The Basel Conciliar Attempt of Andreas Jamometić and Reactions from Emperor and Pope
At the 1974 German Historians' Conference, Petersohn proposed defining prosopography as the systematic collection of data on individuals within a defined spatial and temporal context. For the Late Middle Ages, he argued that prosopographical research required preliminary evaluation, creating an interplay between method and subject matter. His definition remains widely cited. Using this approach, he addressed questions in late medieval imperial and papal history.During archival research in Italy and the Vatican, Petersohn focused on the papal diplomat Angelo Geraldini and the rebellious Croatian archbishop Andrea Jamometić. From 1979–80, with support from the German Research Foundation, he gathered material in Basel, Innsbruck, Vienna, Venice, and Florence on Jamometić's 1482 attempt to revive the Council of Basel and the responses from Emperor Frederick III and Pope Sixtus IV. His 1985 biography of Geraldini, who managed the Diocese of Cammin from 1482 to 1485 and countered Jamometić's conciliar activities, was followed by a 1987 edition of seven documents addressed to Sixtus IV and the College of Cardinals. In 2004, he published a study on Jamometić with an edition of 18 previously unpublished sources from 1479 to 1484, laying the groundwork for a biography of this controversial figure.

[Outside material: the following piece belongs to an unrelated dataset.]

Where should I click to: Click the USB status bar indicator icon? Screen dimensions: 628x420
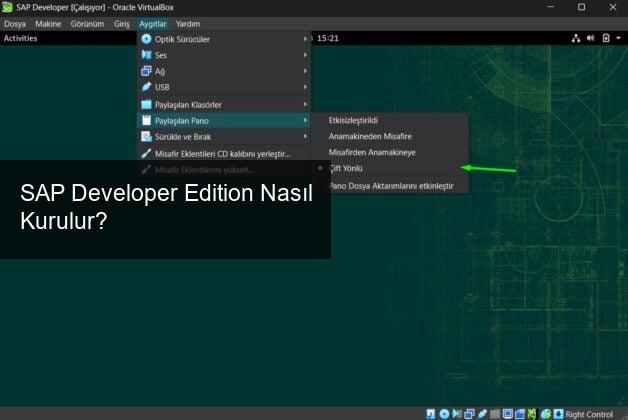tap(483, 413)
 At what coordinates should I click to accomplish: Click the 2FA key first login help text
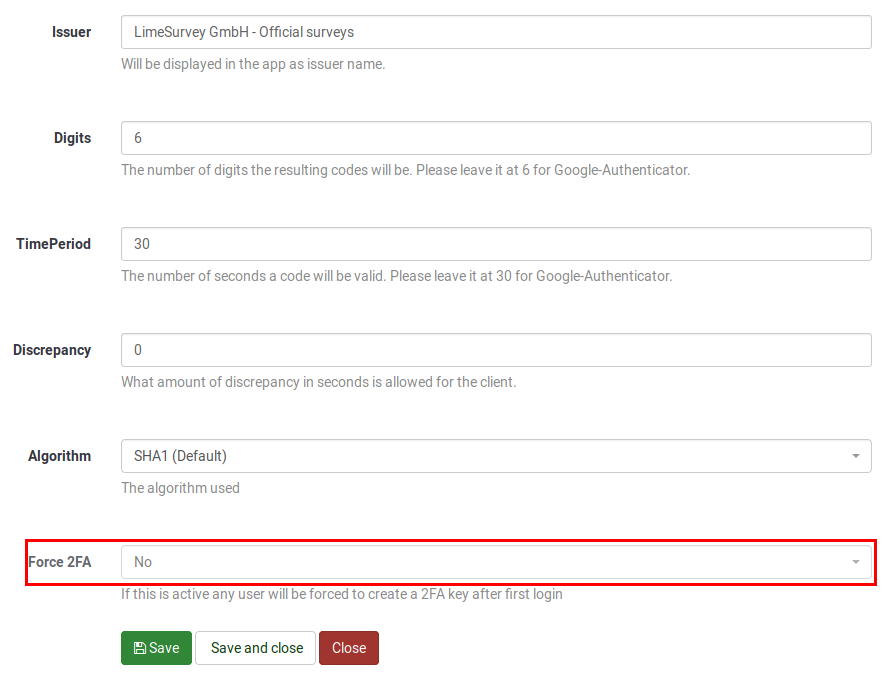pos(341,594)
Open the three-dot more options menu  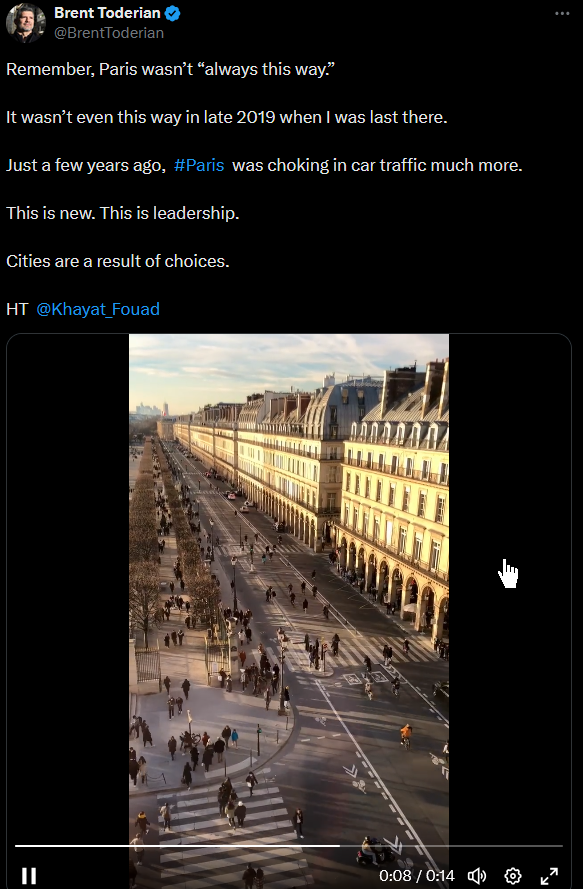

Petersohn compared a 1479 memorandum by Frederick III with an instruction for the legate Peter Knauer, highlighting differences that shed light on Frederick's curial policy. His 2015 monograph, Reichsrecht versus Kirchenrecht '''', examined the dispute over jurisdiction concerning Jamometić, described as the "last great emperor-pope conflict of the Middle Ages". The conflict, conducted discreetly, revealed Frederick III's resolve to assert his authority against the papacy, challenging his historical depiction as the "arch-sleepyhead of the Empire".